Complementing the sound of the House of Blues, which probably had more to do with the tone coming out of his ubiquitous Gold Top Les Paul Deluxe, Ness reminisced about his New England roots – but not quite the ones that everyone had always assumed.
“Found out on my birth certificate that I wasn’t born in Lynn, “The Town of Sin,” once you go in you never get out again,” he said. “I was born in Stoneham.

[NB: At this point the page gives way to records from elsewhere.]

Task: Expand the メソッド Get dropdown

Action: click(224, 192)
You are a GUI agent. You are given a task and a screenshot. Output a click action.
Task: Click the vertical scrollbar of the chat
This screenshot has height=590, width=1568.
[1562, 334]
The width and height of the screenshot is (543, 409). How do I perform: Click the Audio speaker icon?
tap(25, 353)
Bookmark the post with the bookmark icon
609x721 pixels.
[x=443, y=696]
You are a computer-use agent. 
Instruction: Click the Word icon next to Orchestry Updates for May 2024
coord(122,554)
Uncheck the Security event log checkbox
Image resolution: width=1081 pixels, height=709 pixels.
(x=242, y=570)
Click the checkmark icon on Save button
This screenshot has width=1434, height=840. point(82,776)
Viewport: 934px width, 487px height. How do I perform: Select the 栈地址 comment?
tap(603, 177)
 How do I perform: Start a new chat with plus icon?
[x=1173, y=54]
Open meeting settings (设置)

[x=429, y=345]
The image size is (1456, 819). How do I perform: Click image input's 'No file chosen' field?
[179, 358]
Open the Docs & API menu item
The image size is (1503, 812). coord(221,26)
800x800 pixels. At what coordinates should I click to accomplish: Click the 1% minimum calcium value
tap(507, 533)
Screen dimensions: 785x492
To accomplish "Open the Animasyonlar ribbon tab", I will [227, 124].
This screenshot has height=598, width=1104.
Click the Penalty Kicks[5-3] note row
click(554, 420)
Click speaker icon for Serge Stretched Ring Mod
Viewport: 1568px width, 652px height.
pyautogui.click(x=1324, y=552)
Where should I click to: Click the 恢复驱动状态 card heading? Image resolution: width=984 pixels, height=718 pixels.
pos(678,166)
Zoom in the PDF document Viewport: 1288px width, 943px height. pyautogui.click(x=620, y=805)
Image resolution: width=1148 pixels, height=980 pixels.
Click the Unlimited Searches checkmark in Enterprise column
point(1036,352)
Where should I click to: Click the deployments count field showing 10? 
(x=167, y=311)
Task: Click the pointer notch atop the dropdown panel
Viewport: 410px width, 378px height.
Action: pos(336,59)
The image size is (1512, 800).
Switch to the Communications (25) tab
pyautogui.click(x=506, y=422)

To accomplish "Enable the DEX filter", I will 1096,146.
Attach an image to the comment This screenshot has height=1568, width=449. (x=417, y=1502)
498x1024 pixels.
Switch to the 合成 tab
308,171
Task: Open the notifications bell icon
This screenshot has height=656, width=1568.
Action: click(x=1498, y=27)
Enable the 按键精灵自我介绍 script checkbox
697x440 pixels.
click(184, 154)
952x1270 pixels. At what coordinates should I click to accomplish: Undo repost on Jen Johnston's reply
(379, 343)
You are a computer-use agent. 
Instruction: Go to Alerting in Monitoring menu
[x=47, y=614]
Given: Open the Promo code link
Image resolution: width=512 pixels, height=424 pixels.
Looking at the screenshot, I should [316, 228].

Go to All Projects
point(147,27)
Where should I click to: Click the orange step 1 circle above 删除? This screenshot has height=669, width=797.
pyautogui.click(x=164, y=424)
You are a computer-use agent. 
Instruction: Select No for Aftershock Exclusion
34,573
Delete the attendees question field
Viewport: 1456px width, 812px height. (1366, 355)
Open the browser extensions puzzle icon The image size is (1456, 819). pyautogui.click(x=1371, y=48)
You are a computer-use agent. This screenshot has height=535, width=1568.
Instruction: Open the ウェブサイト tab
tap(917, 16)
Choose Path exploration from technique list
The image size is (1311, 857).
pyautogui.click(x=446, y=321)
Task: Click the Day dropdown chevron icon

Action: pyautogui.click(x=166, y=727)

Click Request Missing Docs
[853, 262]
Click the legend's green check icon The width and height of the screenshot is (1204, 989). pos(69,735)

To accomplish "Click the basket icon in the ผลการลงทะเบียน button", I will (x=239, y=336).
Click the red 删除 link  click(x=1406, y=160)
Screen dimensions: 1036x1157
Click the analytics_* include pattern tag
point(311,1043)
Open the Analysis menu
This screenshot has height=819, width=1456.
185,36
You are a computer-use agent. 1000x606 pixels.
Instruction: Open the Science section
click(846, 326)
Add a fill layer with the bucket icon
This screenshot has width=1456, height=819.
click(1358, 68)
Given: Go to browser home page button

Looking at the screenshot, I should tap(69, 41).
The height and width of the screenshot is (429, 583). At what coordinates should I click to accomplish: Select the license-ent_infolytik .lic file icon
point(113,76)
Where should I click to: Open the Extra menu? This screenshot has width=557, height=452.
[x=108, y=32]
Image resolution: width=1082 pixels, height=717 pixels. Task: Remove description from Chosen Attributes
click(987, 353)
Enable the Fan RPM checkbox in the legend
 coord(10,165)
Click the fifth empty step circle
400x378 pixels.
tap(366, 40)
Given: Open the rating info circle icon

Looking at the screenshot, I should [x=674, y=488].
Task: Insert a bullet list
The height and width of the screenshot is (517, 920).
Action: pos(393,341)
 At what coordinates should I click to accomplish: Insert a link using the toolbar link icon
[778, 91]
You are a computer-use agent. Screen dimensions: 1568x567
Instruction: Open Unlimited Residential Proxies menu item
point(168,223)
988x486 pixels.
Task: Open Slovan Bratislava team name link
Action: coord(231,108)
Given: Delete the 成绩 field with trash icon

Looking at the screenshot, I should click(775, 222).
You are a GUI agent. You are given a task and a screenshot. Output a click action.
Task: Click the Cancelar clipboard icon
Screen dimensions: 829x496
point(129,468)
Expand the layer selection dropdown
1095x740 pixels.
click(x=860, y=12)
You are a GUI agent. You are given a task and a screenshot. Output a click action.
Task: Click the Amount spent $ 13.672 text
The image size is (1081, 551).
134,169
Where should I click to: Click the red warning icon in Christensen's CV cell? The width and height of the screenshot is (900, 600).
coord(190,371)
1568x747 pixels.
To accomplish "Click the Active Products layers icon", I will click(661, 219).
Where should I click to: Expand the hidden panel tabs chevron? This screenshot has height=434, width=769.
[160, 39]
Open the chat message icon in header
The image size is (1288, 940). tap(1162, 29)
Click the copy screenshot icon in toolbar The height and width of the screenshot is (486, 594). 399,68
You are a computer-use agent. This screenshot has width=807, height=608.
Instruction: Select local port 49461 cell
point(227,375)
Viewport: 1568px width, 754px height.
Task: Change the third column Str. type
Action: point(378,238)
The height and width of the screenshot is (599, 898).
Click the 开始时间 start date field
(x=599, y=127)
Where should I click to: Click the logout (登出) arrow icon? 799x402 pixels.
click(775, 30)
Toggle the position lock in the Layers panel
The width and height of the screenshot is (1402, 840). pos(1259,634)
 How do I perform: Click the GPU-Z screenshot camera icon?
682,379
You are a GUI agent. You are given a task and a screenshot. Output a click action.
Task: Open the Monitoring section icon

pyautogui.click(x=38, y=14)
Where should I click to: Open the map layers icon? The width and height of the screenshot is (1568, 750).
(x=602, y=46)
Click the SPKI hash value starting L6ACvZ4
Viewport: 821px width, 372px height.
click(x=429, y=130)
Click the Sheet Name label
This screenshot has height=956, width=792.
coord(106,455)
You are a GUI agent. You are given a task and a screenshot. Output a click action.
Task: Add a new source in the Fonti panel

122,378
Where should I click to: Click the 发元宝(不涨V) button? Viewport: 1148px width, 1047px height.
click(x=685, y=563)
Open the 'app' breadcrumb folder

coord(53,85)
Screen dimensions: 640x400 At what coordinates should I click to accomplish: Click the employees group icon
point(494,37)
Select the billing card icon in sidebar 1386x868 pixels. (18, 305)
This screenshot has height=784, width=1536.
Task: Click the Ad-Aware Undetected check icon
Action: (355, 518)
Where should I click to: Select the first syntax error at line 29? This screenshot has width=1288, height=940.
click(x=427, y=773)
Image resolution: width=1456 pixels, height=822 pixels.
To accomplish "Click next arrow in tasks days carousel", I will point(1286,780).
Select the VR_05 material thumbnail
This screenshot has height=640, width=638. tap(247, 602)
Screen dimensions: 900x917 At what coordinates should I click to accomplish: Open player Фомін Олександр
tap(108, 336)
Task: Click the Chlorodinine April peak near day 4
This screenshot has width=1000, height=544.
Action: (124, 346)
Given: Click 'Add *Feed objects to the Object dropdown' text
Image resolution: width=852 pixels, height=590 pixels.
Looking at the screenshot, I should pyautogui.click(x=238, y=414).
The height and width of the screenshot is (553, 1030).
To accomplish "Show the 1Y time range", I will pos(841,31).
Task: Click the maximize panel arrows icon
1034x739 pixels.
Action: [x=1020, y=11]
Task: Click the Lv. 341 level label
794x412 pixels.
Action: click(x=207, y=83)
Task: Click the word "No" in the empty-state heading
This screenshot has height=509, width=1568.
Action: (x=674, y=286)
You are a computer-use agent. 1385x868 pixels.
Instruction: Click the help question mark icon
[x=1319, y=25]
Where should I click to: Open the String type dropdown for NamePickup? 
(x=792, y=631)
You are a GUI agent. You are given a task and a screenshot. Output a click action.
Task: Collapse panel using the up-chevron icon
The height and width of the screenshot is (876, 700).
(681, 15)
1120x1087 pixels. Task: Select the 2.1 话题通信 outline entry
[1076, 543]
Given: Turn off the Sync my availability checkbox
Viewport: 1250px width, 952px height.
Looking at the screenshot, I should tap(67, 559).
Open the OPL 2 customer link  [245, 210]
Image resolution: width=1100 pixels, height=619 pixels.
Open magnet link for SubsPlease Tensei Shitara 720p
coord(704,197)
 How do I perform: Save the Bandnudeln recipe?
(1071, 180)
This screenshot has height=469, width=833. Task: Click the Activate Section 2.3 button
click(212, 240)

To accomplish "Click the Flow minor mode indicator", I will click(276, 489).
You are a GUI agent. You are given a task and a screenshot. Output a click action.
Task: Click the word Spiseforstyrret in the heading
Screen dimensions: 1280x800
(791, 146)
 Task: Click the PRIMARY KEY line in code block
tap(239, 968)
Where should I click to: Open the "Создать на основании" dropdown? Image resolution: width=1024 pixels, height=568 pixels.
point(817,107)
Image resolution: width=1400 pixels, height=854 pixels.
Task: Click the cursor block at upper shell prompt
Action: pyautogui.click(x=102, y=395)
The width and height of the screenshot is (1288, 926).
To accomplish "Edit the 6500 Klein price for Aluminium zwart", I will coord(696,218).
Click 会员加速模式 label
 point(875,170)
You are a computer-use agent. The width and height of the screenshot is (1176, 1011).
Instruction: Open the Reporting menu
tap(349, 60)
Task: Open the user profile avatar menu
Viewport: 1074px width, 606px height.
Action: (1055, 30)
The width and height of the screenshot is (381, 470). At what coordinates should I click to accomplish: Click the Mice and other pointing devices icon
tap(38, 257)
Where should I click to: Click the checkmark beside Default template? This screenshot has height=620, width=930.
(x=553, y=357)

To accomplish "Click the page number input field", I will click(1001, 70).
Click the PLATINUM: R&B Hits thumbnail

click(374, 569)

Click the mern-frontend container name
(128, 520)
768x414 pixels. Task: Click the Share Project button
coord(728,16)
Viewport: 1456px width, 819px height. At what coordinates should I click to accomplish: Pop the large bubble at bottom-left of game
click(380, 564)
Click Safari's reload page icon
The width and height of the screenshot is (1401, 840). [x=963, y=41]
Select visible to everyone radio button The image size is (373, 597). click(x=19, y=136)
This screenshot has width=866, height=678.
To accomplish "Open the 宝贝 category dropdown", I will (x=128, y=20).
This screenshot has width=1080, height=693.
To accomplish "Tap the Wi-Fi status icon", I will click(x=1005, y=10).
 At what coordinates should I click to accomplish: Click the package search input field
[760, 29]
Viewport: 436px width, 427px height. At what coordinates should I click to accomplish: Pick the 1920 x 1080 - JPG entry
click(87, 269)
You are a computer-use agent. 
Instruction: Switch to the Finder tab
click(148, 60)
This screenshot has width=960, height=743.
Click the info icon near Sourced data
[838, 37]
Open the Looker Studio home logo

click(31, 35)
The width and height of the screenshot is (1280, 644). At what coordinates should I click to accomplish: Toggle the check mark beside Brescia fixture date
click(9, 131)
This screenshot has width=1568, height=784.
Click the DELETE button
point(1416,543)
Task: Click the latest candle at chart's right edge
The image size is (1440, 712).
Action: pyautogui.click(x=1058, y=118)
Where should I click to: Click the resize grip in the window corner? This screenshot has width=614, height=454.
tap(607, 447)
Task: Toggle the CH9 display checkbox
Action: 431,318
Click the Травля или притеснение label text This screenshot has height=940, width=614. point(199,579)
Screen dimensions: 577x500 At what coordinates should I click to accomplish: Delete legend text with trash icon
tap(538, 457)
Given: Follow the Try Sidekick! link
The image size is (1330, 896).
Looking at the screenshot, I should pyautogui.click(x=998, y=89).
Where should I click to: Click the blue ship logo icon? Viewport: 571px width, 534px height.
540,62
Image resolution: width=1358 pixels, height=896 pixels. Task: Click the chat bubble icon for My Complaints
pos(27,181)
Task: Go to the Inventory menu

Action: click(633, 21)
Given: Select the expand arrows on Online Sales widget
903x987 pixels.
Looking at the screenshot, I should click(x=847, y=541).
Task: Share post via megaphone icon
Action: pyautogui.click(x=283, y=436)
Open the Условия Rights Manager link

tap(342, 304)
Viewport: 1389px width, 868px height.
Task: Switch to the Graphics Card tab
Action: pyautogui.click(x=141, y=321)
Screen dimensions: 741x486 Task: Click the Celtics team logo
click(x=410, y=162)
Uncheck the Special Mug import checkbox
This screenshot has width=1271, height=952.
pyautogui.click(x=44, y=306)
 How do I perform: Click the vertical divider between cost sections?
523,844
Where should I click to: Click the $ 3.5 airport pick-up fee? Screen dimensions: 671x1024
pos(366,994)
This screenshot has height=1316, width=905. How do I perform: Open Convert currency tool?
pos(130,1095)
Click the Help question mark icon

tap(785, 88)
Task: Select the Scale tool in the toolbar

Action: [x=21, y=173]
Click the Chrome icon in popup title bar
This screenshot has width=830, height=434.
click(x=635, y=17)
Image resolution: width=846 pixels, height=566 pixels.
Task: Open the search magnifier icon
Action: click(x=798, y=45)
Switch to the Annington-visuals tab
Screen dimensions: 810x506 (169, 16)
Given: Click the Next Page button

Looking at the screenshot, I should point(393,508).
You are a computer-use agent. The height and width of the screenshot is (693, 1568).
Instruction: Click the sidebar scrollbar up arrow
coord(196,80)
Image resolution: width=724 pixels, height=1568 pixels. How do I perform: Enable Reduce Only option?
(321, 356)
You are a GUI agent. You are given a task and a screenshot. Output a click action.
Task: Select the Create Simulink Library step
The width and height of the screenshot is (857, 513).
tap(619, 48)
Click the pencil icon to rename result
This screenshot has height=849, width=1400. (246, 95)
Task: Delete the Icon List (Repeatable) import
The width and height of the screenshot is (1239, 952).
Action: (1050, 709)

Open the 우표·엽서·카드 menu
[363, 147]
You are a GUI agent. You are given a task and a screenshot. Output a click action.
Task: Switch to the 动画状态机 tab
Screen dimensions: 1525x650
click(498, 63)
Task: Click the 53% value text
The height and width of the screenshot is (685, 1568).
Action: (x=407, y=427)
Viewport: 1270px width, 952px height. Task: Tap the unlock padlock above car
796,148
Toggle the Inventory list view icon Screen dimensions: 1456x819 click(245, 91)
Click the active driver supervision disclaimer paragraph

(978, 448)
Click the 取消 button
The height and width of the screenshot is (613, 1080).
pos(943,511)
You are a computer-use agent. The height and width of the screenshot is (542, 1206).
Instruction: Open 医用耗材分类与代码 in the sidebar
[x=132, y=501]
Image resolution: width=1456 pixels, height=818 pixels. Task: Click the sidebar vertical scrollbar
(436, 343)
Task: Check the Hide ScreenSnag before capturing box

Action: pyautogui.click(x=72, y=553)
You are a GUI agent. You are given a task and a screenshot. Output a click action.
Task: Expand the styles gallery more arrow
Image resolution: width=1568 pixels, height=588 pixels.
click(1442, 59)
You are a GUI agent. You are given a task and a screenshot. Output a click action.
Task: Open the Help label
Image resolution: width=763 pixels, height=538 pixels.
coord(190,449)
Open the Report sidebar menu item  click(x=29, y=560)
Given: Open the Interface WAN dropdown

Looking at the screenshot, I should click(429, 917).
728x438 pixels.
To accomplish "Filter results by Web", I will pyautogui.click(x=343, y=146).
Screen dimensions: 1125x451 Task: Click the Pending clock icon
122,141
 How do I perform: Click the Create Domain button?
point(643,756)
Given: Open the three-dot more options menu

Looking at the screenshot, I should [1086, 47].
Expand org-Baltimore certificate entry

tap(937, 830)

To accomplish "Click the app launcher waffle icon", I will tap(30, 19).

Sorry about that; I guess I’m not as white trash as I thought I was.”
Ness then rolled up his sleeves and continued to dip into the back catalog with “Don’t Drag Me Down,” from White Light, White Heat, White Trash, an effort that had been all but ignored up until recently when “I Was Wrong,” “Through These Eyes” and “Down Here (With the Rest of Us)” began popping up in the set.
Guitarist and Youth Brigade alum Jonny “2 Bags” Wickersham has fully enmeshed himself within the D, obvious on the couple of new tracks that drifted in, including the bound for radio tale of endurance “Still Alive” and the stuck-in-the-middle-of-nowhere lovelorn ode “Bakersfield.”
“I’m gonna do you all a favor,” Ness said before the latter. “You can take the day off tomorrow. Tell your boss Mike Ness told you you could.”
And for a crowd that flirted on the younger side, many who once considered Dookie their first exposure to punk rock, they probably needed it.